I felt like "search by" was unnecessarily cramped in a corner, the input
fields weren't standing out, and the options at the bottom could be better
visually organized.

------
mcphage
It's a redesign, but not really a re-think. Check out Bret Victor's "Magic
Ink" for a completely new interface for the task:
[http://worrydream.com/MagicInk/#p227](http://worrydream.com/MagicInk/#p227)

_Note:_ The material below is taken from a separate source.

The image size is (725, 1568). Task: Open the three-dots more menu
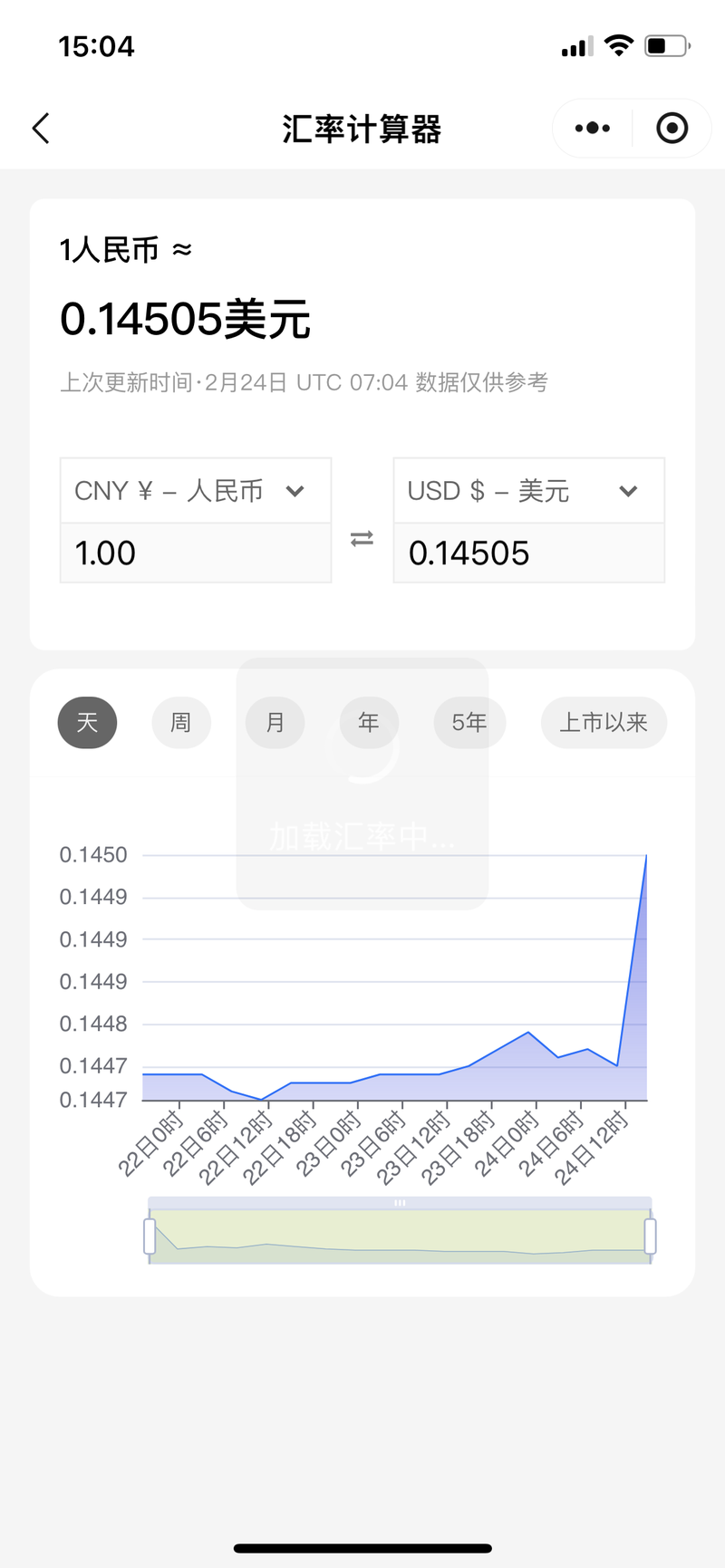[593, 129]
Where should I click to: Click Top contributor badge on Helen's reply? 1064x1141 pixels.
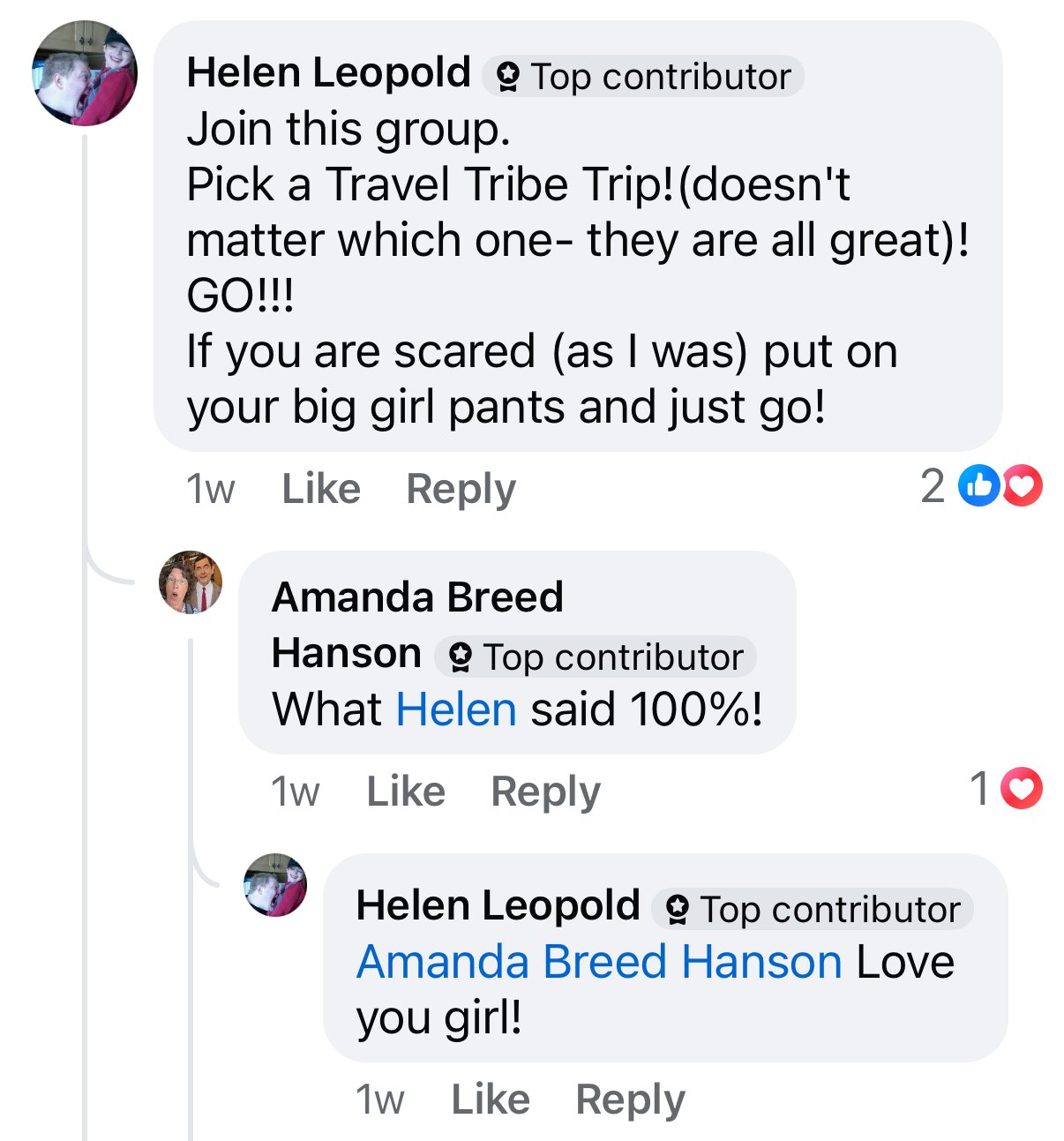pyautogui.click(x=813, y=910)
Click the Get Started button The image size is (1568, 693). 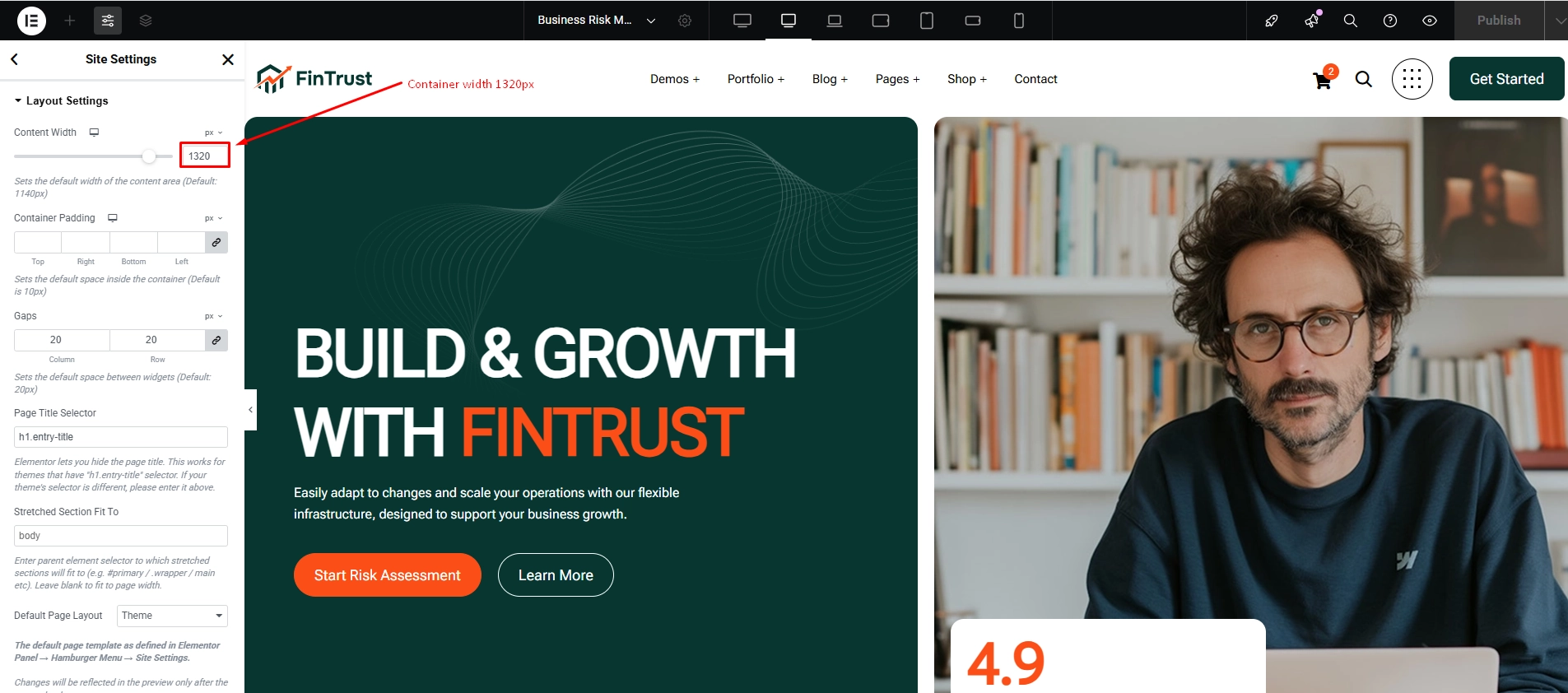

(and if you like it, read the whole article; it's fantastic).

------
kyro
Really well done. What's now painfully obvious to me that I hadn't realized
before seeing your design is how much easier cognitively it is to place the
destinations horizontally. Makes a ton of sense and you rarely see that.

------
kawera
Slightly OT but quite interesting: [http://petesmart.co.uk/rethink-the-
airline-boarding-pass/](http://petesmart.co.uk/rethink-the-airline-boarding-
pass/)

------
btgeekboy
As nice as this might be, it looks approximately nothing like the rest of the
site, which is pretty jarring. That shade of purple isn't even in United's
color scheme.

------
hiphopyo
Photoshop is meant for photo manipulation. For user interfaces and web design
in general, Flash is a much simpler and intuitive option.

------
dylanrw
lol hello! Let me 'redesign' your site without a brief, knowledge of the
business, or any idea about the demographics/market/technology involved. I'm a
designer with photoshop woohooo! /end snarky attitude

All that aside, a photoshop comp 'redesign' (re-skin may be more accurate)
without a brief or objectives besides 'make it easier to use/prettier' is not
design. At best it's speculation, at a glance it's just a different layout, at
worst it's a grab for traffic to your blog so you can sell more of books.

A design is a solution to a problem, if you don't start with a well defined
problem you're not designing...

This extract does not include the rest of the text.